═════ GIVEN DATA
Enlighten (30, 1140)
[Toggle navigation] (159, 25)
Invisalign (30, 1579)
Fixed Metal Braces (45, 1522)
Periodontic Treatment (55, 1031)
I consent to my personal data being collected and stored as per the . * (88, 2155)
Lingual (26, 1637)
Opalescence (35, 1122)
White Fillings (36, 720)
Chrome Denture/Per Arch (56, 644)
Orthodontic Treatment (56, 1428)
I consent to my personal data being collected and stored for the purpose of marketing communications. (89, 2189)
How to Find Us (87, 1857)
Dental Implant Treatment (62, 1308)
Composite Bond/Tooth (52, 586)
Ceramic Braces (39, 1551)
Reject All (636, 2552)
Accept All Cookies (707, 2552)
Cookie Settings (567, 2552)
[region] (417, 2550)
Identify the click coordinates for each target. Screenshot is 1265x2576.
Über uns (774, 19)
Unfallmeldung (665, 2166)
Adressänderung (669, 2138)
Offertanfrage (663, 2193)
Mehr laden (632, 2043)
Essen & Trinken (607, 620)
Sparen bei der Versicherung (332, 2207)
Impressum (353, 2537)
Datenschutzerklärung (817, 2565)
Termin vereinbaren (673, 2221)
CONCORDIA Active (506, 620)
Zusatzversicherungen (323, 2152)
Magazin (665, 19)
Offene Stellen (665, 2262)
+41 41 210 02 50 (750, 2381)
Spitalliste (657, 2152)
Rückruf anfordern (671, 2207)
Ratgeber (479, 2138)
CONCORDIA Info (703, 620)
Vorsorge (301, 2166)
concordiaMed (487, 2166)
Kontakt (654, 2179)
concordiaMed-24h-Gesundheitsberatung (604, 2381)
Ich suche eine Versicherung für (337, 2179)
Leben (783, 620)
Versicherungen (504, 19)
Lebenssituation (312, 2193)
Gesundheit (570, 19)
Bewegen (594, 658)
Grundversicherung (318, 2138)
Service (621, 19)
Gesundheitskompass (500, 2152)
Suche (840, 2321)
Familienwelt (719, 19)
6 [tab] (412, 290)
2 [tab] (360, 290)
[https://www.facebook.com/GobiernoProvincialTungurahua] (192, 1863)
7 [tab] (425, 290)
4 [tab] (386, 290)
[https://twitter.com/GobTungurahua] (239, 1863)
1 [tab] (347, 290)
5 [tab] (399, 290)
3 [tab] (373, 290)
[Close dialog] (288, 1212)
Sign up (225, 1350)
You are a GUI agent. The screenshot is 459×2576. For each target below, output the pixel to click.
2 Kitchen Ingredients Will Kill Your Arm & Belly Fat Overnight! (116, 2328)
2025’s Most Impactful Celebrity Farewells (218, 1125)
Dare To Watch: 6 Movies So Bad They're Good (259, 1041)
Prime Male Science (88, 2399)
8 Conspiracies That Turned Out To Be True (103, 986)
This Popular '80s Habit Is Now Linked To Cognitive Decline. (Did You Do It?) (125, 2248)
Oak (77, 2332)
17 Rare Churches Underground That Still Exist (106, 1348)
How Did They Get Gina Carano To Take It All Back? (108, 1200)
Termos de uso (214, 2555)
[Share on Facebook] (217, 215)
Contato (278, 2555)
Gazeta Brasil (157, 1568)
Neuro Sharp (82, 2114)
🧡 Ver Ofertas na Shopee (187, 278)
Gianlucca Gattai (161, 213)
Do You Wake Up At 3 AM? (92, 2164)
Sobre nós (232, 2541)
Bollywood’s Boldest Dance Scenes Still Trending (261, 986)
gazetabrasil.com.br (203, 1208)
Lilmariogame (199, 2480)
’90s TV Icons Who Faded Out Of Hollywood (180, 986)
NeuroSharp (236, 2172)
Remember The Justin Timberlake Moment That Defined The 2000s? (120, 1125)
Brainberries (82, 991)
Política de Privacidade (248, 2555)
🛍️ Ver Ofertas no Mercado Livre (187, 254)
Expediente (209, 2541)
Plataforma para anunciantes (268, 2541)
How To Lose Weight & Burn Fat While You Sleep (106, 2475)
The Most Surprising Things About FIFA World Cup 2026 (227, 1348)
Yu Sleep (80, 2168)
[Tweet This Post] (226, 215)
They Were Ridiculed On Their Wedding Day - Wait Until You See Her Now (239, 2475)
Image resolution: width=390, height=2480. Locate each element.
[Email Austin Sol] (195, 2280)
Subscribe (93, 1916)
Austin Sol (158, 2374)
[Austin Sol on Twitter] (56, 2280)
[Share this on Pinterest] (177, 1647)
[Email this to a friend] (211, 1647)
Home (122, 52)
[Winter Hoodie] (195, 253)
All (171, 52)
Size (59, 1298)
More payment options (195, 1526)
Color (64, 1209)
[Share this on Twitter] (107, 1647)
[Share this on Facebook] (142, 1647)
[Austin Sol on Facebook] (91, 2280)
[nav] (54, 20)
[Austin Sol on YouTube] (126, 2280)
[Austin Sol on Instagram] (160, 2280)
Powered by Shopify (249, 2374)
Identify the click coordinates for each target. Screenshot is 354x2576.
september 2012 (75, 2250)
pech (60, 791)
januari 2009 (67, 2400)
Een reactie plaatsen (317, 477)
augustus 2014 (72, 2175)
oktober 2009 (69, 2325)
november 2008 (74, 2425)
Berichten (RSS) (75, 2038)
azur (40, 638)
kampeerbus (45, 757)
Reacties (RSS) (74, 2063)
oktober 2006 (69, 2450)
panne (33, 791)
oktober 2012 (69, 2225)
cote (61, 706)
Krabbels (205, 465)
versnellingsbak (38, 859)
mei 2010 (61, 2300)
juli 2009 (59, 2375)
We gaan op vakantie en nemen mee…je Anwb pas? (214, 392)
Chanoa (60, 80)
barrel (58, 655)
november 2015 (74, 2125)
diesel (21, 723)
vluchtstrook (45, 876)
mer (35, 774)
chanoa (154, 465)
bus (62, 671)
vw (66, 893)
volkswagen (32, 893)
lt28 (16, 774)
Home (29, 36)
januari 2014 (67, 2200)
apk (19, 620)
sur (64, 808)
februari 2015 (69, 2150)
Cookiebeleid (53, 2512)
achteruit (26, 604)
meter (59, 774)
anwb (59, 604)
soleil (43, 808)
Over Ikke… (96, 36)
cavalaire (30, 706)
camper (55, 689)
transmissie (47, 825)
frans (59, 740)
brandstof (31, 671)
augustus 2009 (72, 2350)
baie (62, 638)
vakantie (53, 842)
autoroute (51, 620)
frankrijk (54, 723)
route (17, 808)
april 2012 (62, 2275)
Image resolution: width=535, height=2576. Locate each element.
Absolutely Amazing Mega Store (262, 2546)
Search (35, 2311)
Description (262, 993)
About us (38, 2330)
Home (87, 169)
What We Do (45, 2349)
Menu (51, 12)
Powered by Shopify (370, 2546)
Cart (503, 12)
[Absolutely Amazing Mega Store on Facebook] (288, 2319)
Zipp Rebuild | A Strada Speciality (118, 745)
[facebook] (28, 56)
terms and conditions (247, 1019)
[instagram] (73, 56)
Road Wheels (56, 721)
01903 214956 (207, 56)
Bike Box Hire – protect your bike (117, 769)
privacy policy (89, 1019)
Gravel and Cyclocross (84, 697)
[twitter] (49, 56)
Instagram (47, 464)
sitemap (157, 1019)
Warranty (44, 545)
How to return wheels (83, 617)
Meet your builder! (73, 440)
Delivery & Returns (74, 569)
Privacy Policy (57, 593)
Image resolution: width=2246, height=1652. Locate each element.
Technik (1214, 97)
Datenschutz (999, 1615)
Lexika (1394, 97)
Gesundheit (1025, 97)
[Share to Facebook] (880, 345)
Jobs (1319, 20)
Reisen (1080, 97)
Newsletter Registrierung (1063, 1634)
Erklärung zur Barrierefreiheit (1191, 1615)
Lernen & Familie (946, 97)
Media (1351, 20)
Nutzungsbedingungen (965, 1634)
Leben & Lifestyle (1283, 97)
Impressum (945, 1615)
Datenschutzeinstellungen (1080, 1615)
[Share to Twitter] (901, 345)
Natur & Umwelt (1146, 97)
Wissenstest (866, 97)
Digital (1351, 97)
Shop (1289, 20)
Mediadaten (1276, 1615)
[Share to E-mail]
══════════
YOUR OBJECTIVE
Copy the records above exactly, beginning at the line that contains "Versicherungen (504, 19)" and stopping after the line that contains "Brainberries (82, 991)".

TASK ANSWER
Versicherungen (504, 19)
Lebenssituation (312, 2193)
Gesundheit (570, 19)
Bewegen (594, 658)
Grundversicherung (318, 2138)
Service (621, 19)
Gesundheitskompass (500, 2152)
Suche (840, 2321)
Familienwelt (719, 19)
6 [tab] (412, 290)
2 [tab] (360, 290)
[https://www.facebook.com/GobiernoProvincialTungurahua] (192, 1863)
7 [tab] (425, 290)
4 [tab] (386, 290)
[https://twitter.com/GobTungurahua] (239, 1863)
1 [tab] (347, 290)
5 [tab] (399, 290)
3 [tab] (373, 290)
[Close dialog] (288, 1212)
Sign up (225, 1350)
You are a GUI agent. The screenshot is 459×2576. For each target below, output the pixel to click.
2 Kitchen Ingredients Will Kill Your Arm & Belly Fat Overnight! (116, 2328)
2025’s Most Impactful Celebrity Farewells (218, 1125)
Dare To Watch: 6 Movies So Bad They're Good (259, 1041)
Prime Male Science (88, 2399)
8 Conspiracies That Turned Out To Be True (103, 986)
This Popular '80s Habit Is Now Linked To Cognitive Decline. (Did You Do It?) (125, 2248)
Oak (77, 2332)
17 Rare Churches Underground That Still Exist (106, 1348)
How Did They Get Gina Carano To Take It All Back? (108, 1200)
Termos de uso (214, 2555)
[Share on Facebook] (217, 215)
Contato (278, 2555)
Gazeta Brasil (157, 1568)
Neuro Sharp (82, 2114)
🧡 Ver Ofertas na Shopee (187, 278)
Gianlucca Gattai (161, 213)
Do You Wake Up At 3 AM? (92, 2164)
Sobre nós (232, 2541)
Bollywood’s Boldest Dance Scenes Still Trending (261, 986)
gazetabrasil.com.br (203, 1208)
Lilmariogame (199, 2480)
’90s TV Icons Who Faded Out Of Hollywood (180, 986)
NeuroSharp (236, 2172)
Remember The Justin Timberlake Moment That Defined The 2000s? (120, 1125)
Brainberries (82, 991)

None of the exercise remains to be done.